Provided data:

((

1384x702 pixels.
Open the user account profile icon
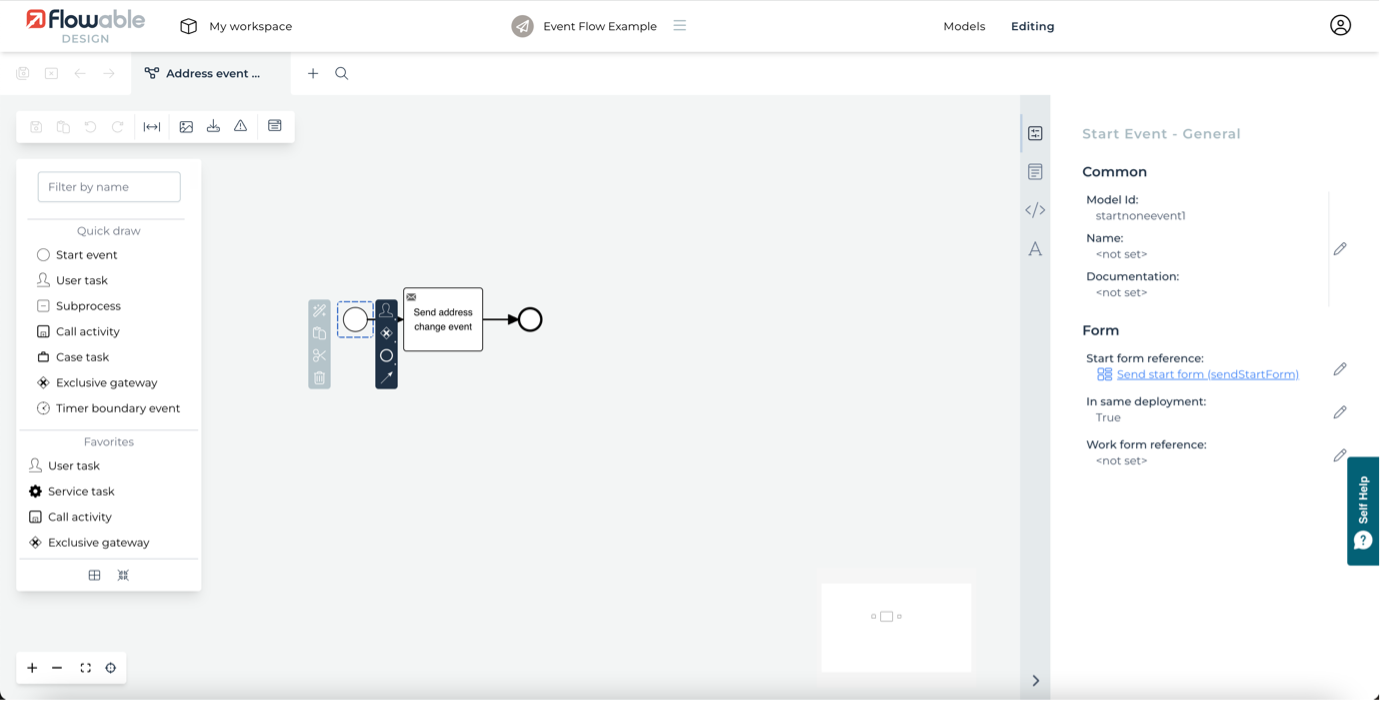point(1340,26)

))
((

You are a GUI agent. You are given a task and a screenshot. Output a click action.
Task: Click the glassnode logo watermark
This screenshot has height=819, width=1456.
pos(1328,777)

))
((

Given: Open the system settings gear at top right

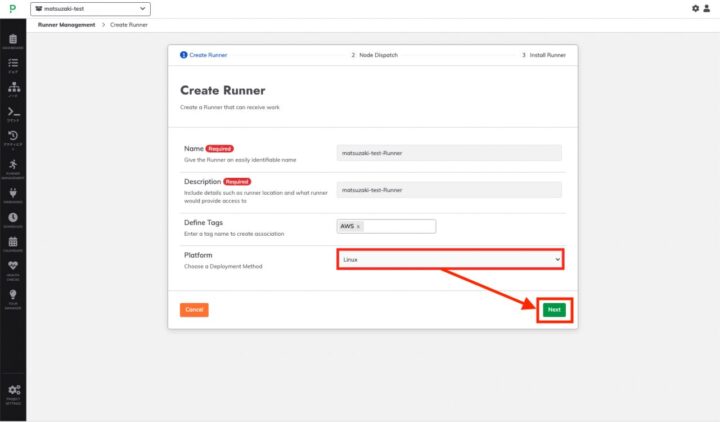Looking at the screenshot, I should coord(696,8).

))

Request: Rewrite the lines from the one holding "1384x702 pixels." through the one holding "point(1340,26)", inclusive, changing "user account" to "member account" and keeping everything else the same. Give only those lines, and leave out the pictures.

Problem solution:
1384x702 pixels.
Open the member account profile icon
point(1340,26)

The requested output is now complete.